The first, the Universal love, or spiritual love, is really a way of being. When we talk of spiritual masters like the Buddha or the Christ, we see that these masters have love that comes from the divine and then when they look out upon the world, love is the lens that they look through. In this sense, love is like a set of rose colored sunglasses. We look out on the world through the lens of love, and then we love all of the things that we see in the world.

The second notion of love is very different. When we say “I love you” to someone, most people think this means something significant. This is where I was running afoul with my sloppy language. It is one thing to understand the principle of universal love and to say that I love all beings as I love myself.
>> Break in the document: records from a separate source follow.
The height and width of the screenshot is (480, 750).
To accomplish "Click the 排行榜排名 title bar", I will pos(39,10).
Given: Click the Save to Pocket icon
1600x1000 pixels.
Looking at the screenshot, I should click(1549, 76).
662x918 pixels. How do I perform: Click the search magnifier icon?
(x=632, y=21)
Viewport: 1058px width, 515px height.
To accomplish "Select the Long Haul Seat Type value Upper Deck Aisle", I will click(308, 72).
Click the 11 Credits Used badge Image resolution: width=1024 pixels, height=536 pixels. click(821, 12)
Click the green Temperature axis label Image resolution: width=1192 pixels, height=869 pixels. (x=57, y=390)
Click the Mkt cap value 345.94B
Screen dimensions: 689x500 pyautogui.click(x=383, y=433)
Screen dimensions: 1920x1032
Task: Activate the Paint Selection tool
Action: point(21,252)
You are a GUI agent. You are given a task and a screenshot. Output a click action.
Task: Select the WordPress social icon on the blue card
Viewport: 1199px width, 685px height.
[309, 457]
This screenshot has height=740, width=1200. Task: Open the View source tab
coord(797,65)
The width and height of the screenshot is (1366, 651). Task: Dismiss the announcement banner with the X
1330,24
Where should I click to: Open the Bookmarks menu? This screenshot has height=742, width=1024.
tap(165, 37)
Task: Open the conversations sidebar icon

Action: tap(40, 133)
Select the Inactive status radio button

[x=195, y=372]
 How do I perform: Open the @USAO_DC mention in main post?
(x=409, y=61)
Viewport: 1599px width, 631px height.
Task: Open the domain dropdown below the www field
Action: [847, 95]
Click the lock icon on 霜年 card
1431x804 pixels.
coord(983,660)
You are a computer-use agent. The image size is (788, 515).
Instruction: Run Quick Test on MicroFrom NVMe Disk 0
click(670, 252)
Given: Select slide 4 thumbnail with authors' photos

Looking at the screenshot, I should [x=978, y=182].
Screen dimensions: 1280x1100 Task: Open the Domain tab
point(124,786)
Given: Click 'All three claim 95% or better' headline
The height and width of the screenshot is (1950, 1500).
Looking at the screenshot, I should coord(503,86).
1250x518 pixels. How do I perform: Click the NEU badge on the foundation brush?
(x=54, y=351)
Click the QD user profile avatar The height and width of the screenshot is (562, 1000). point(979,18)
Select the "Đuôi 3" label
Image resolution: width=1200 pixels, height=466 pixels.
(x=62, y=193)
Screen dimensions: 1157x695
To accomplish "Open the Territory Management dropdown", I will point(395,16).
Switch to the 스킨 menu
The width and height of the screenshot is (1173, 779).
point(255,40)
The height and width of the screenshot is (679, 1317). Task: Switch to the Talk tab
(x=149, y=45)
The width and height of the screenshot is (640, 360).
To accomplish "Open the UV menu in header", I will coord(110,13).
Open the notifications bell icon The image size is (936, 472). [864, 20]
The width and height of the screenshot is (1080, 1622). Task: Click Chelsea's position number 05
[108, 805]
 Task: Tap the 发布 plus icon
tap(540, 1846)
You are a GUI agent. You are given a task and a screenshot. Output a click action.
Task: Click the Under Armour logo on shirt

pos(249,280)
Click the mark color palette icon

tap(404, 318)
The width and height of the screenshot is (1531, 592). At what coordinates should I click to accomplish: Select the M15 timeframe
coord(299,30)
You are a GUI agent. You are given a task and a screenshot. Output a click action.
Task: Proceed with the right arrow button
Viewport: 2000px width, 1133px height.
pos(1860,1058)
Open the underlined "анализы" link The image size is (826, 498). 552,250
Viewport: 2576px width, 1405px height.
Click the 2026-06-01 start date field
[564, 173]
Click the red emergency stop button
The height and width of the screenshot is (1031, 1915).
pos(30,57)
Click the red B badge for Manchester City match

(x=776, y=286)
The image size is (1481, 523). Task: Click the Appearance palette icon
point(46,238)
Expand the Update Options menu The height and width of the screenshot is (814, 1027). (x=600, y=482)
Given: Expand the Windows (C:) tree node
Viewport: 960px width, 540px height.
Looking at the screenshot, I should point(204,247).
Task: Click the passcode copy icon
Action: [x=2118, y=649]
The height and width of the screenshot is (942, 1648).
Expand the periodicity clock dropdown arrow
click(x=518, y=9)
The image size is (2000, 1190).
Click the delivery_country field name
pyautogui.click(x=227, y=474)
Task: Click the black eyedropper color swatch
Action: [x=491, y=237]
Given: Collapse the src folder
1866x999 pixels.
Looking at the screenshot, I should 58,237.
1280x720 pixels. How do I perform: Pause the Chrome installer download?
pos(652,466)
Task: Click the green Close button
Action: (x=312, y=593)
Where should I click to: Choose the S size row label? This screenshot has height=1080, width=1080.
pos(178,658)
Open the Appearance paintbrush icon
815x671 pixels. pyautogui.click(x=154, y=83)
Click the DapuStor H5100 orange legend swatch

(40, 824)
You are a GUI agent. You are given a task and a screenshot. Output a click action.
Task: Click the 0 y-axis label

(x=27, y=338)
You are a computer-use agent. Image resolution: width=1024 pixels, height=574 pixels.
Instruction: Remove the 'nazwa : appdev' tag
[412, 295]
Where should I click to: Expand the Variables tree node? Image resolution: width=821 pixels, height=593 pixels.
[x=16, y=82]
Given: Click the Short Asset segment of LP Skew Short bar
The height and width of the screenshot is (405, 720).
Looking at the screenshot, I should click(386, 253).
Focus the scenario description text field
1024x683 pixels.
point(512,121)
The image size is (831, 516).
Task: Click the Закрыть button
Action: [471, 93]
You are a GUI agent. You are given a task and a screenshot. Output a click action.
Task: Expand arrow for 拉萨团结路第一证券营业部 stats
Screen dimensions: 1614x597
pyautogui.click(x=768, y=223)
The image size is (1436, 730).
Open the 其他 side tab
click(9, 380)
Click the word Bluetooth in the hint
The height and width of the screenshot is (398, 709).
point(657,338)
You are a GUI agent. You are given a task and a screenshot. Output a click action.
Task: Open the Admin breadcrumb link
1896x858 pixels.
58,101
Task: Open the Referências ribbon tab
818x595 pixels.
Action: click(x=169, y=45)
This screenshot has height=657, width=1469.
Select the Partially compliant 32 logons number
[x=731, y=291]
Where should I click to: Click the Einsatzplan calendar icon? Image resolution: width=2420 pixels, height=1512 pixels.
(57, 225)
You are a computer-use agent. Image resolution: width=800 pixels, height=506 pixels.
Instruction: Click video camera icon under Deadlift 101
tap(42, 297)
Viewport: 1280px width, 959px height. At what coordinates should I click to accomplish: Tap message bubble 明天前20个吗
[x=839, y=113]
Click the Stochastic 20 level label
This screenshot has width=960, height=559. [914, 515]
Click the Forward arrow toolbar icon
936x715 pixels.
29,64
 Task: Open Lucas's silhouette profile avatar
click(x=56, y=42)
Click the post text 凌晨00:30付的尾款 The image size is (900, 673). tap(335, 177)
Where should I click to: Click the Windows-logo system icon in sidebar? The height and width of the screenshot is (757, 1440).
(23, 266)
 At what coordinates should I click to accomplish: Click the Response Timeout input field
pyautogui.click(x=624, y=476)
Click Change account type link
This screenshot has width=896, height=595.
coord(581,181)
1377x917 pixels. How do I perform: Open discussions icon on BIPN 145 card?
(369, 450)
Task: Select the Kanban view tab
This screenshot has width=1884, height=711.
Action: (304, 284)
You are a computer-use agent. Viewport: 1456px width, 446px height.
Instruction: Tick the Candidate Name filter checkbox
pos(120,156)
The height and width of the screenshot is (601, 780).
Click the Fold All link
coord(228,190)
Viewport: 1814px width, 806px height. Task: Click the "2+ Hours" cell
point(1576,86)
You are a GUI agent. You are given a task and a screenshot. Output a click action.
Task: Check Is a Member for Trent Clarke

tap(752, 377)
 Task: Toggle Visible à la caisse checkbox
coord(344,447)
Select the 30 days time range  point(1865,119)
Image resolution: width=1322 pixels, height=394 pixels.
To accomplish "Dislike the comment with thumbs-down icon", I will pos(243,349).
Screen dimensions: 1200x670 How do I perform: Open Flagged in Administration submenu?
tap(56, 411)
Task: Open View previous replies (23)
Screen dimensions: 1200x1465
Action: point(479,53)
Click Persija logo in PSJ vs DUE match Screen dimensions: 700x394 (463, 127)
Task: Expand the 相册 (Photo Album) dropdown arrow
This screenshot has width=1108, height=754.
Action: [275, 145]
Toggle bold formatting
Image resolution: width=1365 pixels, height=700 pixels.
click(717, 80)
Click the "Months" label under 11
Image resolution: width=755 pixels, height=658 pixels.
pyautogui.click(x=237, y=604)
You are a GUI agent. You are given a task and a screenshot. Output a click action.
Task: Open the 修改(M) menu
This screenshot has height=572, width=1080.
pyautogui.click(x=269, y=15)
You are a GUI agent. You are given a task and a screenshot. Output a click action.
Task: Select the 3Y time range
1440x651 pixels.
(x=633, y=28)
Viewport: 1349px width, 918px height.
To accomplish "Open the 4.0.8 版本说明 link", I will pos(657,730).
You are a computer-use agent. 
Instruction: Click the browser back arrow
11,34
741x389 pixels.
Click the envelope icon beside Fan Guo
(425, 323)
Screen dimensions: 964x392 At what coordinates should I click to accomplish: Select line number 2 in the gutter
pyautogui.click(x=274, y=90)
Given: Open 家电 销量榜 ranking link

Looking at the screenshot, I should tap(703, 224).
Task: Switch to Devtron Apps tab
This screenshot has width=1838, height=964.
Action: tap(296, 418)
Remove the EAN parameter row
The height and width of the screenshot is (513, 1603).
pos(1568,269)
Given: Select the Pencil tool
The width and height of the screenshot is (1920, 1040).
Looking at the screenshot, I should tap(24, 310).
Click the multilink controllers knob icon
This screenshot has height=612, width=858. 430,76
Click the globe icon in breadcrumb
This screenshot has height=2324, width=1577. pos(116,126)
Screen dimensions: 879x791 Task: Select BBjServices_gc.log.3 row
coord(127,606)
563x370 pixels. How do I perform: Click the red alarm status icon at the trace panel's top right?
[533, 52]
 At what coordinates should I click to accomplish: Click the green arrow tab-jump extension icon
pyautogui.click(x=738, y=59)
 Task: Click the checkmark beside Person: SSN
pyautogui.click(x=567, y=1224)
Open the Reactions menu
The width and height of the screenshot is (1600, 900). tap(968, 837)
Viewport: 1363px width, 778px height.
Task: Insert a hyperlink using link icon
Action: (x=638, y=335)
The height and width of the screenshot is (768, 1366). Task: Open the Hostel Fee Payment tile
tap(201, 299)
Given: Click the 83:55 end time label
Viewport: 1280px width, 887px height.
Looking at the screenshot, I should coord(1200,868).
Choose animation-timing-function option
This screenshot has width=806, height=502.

Actually, that would not even be true in my case, because I have not achieved anything close to that level of spiritual perfection. There are plenty of things in the world that I judge and dislike. But at least I understand that concept, and if I were to develop true spiritual mastery, then I would be able to say I love all beings.

It clarifies my thinking when I consider relationships that have ended with people who I once had a special bond with. When these relationships have come to an end at a few painful crossroads in my life, the first stage of separation is a very painful process. I have still felt a lot of energy between myself and the other, but the feelings are very difficult feelings. It hurts when we suffer a severance of these relationships. It feels like a limb has been amputated.

So imagine people are like birds or fish. There is a flock of parrots flying around my neighborhood right now, and I can see the little green noisy parrots in the palm tree outside my window. All of the birds in the flock are pretty much the same to me. Let’s say I love the parrots. This does not mean that I love any one of them in particular. There are a bunch of these green birds in the flock, and I love them all. Easy enough to understand.

But lets say I start to feed one of these parrots in particular, and that we start to develop a relationship, until one day, this particular parrot bites me really hard. I will have gone through several stages of relationship with the parrot. First, this bird was a member of a flock, and then I felt about it like I did the rest of the flock. Then I made a special relationship with it, and had a friendship, and then this relationship soured when it bit me. I know have special feelings for this one parrot as a result of the relationship we have together.

So now that the relationship is over, it does me no good to carry negative feelings towards this parrot any longer. I should return it, in my mind and heart at least, to the flock. I should seek to restore for myself the feeling of loving all the parrots that are in the flock, and not having any particular feeling toward this one member.

The same happens with people. When we walk down the street, we see people everywhere. They are like birds in a flock. We can have a sort of universal love feeling towards all of the people we see when we walk down the street. Then, when we enter a special relationship with someone, we can call this love, and we feel a special bond with one person in particular, and we walk the road of a love relationship with them. Sometimes this goes on for life and all ends well, but for most relationships, they end sooner than that, and this causes upset right? And so now instead of love, we have these injured feelings. We look at this one person as different from everyone else.

This happens in all kinds of relationships, not just romantic relationships. We can love a new job, love our coworkers, love our boss, but when things don’t go so well, then love quickly turns.

So the first kind of love is a Universal Spiritual Love that says a lot more about us than about a particular relationship that we have. This is about looking upon the world with kindness and forgiveness and tolerance. If we look at the world through this lens, then we will have warm hearts and good feelings. On top of this we have our special relationships, and these we have to nurture and care for.

And so what have I learned? I have learned not to throw the word LOVE around so carelessly. I have been guilty of saying “I love you” to people without being clear about whether I mean something special. When I tell someone that I love them, I want to be clear that I am talking about appreciating the special bond we share. I need to be clear that I am not talking about my spiritual frame of reference, but about my feelings in particular towards a special relationship.

I am very fortunate that I have several close loving relationships in my life. I am also fortunate that I have some understanding of how having a loving frame of reference can make me a happier person. But I’m not going to confuse these concepts anymore, and I think I’m going to be a little slower to reach for that word so I do not reduce the significance of it when I really do mean it.